Именно поэтому личная идентичность, если рассматривать ее в длительности, может быть определена как повествовательная идентичность, в которой связность, сообщаемая созданием интриги, пересекается с несоответствием, обусловленным перипетиями рассказываемого действия. В свою очередь, идея повествовательной идентичности создает возможность для нового подхода к понятию самости, которое без отсылки к повествовательной идентичности не может продемонстрировать свою особую диалектику — диалектику отношения между двумя видами идентичности: неподвижной идентичностью idem, самотождественного, и подвижной идентичностью ipse, «я», рассматриваемой в ее исторической обусловленности. Именно в рамках нарративной теорий развивается вначале конкретная диалектика самотождественности и самости, прежде чем достичь кульминации в теории обещания.

В нашем первом очерке, посвященном отношению между признанием и идентификацией, речь шла только об идентичности idem,понимаемой в смысле числовой идентичности вещи, которая рассматривается как одна и та же в самых разных обстоятельствах; говоря о диалектике появления, исчезновения и нового появления, мы заметили, что новая идентификация, имеющая здесь значение критерия, может вызвать колебания, сомнение, протест; тогда, для того чтобы усилить презумпцию числовой идентичности, можно привлечь как косвенный критерий качественной идентичности исключительное сходство между многими случаями. При его отсутствии, непрерывная связь между первой и второй стадиями развития того, кого мы считаем одним и тем же индивидом, может предотвратить сомнение и сгладить опасность, скрытую в волнующем опыте неузнаваемого, который мы вслед за Прустом представили в знаменитом «обеде нацепивших личины», с убийственной жестокостью описанном в конце «Обретенного времени». И все же мы еще не вышли из области идентичности idem.

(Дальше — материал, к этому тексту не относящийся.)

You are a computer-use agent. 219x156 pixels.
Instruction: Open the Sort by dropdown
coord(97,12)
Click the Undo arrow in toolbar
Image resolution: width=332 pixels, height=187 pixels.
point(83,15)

Однако повествовательная идентичность не исключает такого рода идентичность, а ставит ее в диалектическое отношение с идентичностью ipse.Можно связать с характером первый род идентичности, если понимать под этим черты постоянства во времени, начиная с биологической идентичности, — определяемой генетическим кодом и выраженной в отпечатках пальцев, а также во внешнем виде, голосе, поведении, — и двигаясь далее через постоянные или, как говорят, усвоенные привычки вплоть до случайных признаков, по которым можно узнать человека, вроде большого рубца у Одиссея. Что же до идентичности-ipse, то дело вымысла — создать

99

 

 

множество воображаемых вариаций, под прикрытием которых изменения персонажа делают проблематичной идентификацию самотождественного. Бывают исключительные случаи, когда вопрос о личной идентичности становится настолько запутанным, настолько загадочным, что приобретает форму: кто я такой? В конечном счете неидентифицируемое становится неназываемым в утрате имени собственного, сводится к инициалу. Самость полностью исчезает лишь тогда, когда персонаж уклоняется от всякой проблематики этической идентичности в смысле способности считать себя ответственным за свои действия. На этом уровне, в способности давать обещания, самость обретает критерий своего решающего отличия от идентичности-самотождественности. Обыденный опыт, востребованный нарративными моделями, которые исходят скорее не из вымысла или истории, а из повседневной практики, колеблется между двумя полюсами — самотождественностью и самостью. Макинтайр, прослеживая все уровни нарративизации повседневной практики — от самых простых действий до профессиональных практик, ремесел, игр, жизненных планов, — вводит понятие «повествовательного единства жизни». С его точки зрения, только идея собирания жизни в форме рассказа может послужить опорой нацеленности на «благую» жизнь, являющуюся краеугольным камнем его этики, как, впрочем, и моей. И вправду, как субъект действия мог бы этически квалифицировать собственную жизнь, если бы эту жизнь нельзя было свести воедино в форме рассказа? Отличие от художественной литературы, однако, весьма значительно, если учесть, сколь мало мы знаем о начале жизни и какая неопределенность отличает не только ее конец, но и простое ее течение. Ни рождение, уже случившееся, ни предвосхищаемая смерть — боятся ее или принимают — не представляют собой повествовательных зачинов или концовок. Что же касается превратностей жизни, они всегда нуждаются в нарративной конфигурации. Вот почему ответственность за судьбу самости, вопреки обстоятельствам, грозящим разрушить идентичность самотождественного, я доверю далее обещанию; гордое заявление «я сохраню» вносит в язык отважную стойкость самости как самосохранения, за рамками тех гарантий, которые дает самотождественность.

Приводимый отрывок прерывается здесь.